Three reasons come to mind:

  1. They might not have much choice. If the office IT department uses G-Suite or M365, that’s company policy and zero companies are going to be cool with users spinning up their own mail servers.

2a. Not much choice at this point. Yahoo/AOL is probably the third largest e-mail provider after MS and Google, but after that, things get messy quickly. Protonmail is an option, sure, but it’s a bit off the beaten path. Registrar-based e-mail (GoDaddy, Hostgator, Namecheap, etc.) isn’t a great option because their spam filtering is easily some of the worst.
2b. ISP-based email is becoming problematic; US provider Verizon passed off e-mail service to Yahoo years ago, and only if users requested it. US provider Altice keeps existing e-mail accounts, but deletes them if the account isn’t accessed for 90 days and won’t reopen it. Starlink doesn’t give users email accounts at all, nor do any wireless ISPs that I’m aware of.
2c. Roll-your-own solutions aren’t a picnic; you have to be technical to do it, and if you’re self-hosting at home, you get to deal with the fact that most residential ISP ranges are blacklisted, and even if they’re not, good luck getting your ISP to let you set your own PTR record. Self-hosting is basically all cons for 99.999% of end users.
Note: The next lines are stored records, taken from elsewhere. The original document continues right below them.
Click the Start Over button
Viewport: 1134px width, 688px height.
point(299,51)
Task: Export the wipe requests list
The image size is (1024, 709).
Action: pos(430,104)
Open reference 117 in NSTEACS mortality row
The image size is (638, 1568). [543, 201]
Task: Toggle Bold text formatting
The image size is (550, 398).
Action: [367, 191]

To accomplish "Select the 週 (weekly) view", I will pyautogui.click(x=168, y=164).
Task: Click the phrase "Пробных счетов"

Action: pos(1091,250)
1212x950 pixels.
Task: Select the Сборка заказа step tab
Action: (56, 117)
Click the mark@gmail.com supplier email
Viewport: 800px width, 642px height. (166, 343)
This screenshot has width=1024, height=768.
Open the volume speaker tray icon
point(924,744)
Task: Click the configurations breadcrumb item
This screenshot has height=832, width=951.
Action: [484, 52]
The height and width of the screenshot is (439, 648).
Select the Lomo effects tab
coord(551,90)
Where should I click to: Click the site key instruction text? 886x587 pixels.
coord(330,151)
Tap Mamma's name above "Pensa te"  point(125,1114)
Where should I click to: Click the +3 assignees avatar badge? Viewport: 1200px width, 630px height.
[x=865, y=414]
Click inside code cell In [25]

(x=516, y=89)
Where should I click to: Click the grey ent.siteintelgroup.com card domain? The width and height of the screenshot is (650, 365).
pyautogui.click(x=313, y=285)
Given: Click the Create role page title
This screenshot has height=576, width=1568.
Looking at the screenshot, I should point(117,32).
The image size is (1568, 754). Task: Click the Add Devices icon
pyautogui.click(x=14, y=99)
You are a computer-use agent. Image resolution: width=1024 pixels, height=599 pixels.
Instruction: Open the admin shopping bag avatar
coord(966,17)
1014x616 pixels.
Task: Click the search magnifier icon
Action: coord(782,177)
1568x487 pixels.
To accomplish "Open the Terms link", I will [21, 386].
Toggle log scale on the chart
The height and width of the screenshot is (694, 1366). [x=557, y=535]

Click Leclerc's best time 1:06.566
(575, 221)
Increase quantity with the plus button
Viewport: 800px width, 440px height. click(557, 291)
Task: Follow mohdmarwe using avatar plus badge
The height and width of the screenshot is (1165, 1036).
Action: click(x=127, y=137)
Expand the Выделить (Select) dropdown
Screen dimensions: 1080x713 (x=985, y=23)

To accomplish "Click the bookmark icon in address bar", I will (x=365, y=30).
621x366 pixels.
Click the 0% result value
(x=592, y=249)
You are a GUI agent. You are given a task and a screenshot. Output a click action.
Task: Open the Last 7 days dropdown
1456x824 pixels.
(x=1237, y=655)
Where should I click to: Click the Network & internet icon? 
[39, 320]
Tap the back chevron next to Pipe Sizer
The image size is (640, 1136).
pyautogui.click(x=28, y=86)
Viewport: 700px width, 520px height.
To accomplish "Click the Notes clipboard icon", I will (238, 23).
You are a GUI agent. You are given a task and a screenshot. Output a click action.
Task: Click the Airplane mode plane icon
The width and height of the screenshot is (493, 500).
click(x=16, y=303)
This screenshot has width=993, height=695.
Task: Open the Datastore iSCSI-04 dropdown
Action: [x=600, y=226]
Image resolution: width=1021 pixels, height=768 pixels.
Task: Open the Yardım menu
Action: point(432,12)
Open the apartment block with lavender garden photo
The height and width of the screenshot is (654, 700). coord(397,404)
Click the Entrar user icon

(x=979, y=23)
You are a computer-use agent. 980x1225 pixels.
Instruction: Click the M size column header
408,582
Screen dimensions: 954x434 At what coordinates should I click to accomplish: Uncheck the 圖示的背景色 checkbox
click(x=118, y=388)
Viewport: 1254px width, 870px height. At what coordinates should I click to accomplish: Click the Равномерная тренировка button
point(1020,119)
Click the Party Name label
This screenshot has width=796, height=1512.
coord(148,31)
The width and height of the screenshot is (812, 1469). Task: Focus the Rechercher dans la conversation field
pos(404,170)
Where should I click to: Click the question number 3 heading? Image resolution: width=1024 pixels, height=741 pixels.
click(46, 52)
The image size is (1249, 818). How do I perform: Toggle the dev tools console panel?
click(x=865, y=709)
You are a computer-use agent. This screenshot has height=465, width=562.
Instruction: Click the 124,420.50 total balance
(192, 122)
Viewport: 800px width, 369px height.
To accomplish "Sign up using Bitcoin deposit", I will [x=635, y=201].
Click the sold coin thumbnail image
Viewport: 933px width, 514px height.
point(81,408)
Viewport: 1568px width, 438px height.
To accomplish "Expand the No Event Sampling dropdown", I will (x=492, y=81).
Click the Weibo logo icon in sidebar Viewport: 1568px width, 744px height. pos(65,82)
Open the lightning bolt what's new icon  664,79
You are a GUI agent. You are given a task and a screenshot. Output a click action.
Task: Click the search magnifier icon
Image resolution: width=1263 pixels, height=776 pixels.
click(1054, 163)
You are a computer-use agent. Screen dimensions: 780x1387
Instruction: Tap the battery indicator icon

  1. In the end, it doesn’t even matter. As someone who runs one of the eCloud server instances at home…from a privacy standpoint, of what virtue is it to avoid having all of my e-mails on my own server, if basically everyone I e-mail is using Microsoft or Google? Those companies still get the emails on the recipient side, so…really the only thing that they don’t get are emails intended for other self-hosted servers, which is a depressing minority.

That’s the conclusion I basically drew.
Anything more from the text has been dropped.